*WHAT IS NEEDED:* Turn the rows below into a numbered list, leaving out any blank lines.

*PROVIDED RECORDS:*
━━━━━━

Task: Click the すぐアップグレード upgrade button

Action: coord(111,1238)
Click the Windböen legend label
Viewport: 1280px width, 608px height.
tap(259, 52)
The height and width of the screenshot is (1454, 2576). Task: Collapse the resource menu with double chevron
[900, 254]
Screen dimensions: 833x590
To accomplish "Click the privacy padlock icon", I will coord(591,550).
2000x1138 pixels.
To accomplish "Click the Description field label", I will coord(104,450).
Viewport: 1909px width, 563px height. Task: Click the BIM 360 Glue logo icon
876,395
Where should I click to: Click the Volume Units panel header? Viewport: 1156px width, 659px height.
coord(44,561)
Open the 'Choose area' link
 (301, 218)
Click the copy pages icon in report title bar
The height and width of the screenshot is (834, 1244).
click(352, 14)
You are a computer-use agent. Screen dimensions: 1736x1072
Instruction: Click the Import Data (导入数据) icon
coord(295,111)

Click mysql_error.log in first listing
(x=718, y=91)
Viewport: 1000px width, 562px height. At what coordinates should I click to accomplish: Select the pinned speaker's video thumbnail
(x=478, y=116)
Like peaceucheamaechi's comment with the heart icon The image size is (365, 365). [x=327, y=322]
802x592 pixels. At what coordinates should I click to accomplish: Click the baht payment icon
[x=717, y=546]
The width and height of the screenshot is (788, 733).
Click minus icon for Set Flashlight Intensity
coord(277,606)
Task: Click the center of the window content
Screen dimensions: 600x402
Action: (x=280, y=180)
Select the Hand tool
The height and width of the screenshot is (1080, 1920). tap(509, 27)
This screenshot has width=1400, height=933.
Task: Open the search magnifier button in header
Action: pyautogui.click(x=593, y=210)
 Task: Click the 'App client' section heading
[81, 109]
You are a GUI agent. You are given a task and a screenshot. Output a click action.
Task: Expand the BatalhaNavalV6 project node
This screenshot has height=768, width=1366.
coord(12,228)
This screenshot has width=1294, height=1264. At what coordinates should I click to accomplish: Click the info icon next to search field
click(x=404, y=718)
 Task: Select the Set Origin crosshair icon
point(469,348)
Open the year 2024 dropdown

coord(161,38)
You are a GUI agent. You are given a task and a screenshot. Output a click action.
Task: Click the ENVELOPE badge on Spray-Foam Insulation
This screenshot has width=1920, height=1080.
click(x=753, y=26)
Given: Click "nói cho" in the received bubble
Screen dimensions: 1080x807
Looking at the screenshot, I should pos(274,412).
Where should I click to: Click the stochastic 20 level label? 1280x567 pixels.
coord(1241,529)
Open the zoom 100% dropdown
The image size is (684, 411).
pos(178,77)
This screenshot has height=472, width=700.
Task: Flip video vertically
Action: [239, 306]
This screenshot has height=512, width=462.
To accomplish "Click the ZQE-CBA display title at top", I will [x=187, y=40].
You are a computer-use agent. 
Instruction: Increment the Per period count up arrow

━━━━━━

*OUTPUT FOR THIS EXERCISE:*
1. Task: Click the すぐアップグレード upgrade button
2. Action: coord(111,1238)
3. Click the Windböen legend label
4. Viewport: 1280px width, 608px height.
5. tap(259, 52)
6. The height and width of the screenshot is (1454, 2576). Task: Collapse the resource menu with double chevron
7. [900, 254]
8. Screen dimensions: 833x590
9. To accomplish "Click the privacy padlock icon", I will coord(591,550).
10. 2000x1138 pixels.
11. To accomplish "Click the Description field label", I will coord(104,450).
12. Viewport: 1909px width, 563px height. Task: Click the BIM 360 Glue logo icon
13. 876,395
14. Where should I click to: Click the Volume Units panel header? Viewport: 1156px width, 659px height.
15. coord(44,561)
16. Open the 'Choose area' link
17.  (301, 218)
18. Click the copy pages icon in report title bar
19. The height and width of the screenshot is (834, 1244).
20. click(352, 14)
21. You are a computer-use agent. Screen dimensions: 1736x1072
22. Instruction: Click the Import Data (导入数据) icon
23. coord(295,111)
24. Click mysql_error.log in first listing
25. (x=718, y=91)
26. Viewport: 1000px width, 562px height. At what coordinates should I click to accomplish: Select the pinned speaker's video thumbnail
27. (x=478, y=116)
28. Like peaceucheamaechi's comment with the heart icon The image size is (365, 365). [x=327, y=322]
29. 802x592 pixels. At what coordinates should I click to accomplish: Click the baht payment icon
30. [x=717, y=546]
31. The width and height of the screenshot is (788, 733).
32. Click minus icon for Set Flashlight Intensity
33. coord(277,606)
34. Task: Click the center of the window content
35. Screen dimensions: 600x402
36. Action: (x=280, y=180)
37. Select the Hand tool
38. The height and width of the screenshot is (1080, 1920). tap(509, 27)
39. This screenshot has width=1400, height=933.
40. Task: Open the search magnifier button in header
41. Action: pyautogui.click(x=593, y=210)
42.  Task: Click the 'App client' section heading
43. [81, 109]
44. You are a GUI agent. You are given a task and a screenshot. Output a click action.
45. Task: Expand the BatalhaNavalV6 project node
46. This screenshot has height=768, width=1366.
47. coord(12,228)
48. This screenshot has width=1294, height=1264. At what coordinates should I click to accomplish: Click the info icon next to search field
49. click(x=404, y=718)
50.  Task: Select the Set Origin crosshair icon
51. point(469,348)
52. Open the year 2024 dropdown
53. coord(161,38)
54. You are a GUI agent. You are given a task and a screenshot. Output a click action.
55. Task: Click the ENVELOPE badge on Spray-Foam Insulation
56. This screenshot has width=1920, height=1080.
57. click(x=753, y=26)
58. Given: Click "nói cho" in the received bubble
59. Screen dimensions: 1080x807
60. Looking at the screenshot, I should pos(274,412).
61. Where should I click to: Click the stochastic 20 level label? 1280x567 pixels.
62. coord(1241,529)
63. Open the zoom 100% dropdown
64. The image size is (684, 411).
65. pos(178,77)
66. This screenshot has height=472, width=700.
67. Task: Flip video vertically
68. Action: [239, 306]
69. This screenshot has height=512, width=462.
70. To accomplish "Click the ZQE-CBA display title at top", I will [x=187, y=40].
71. You are a computer-use agent. 
72. Instruction: Increment the Per period count up arrow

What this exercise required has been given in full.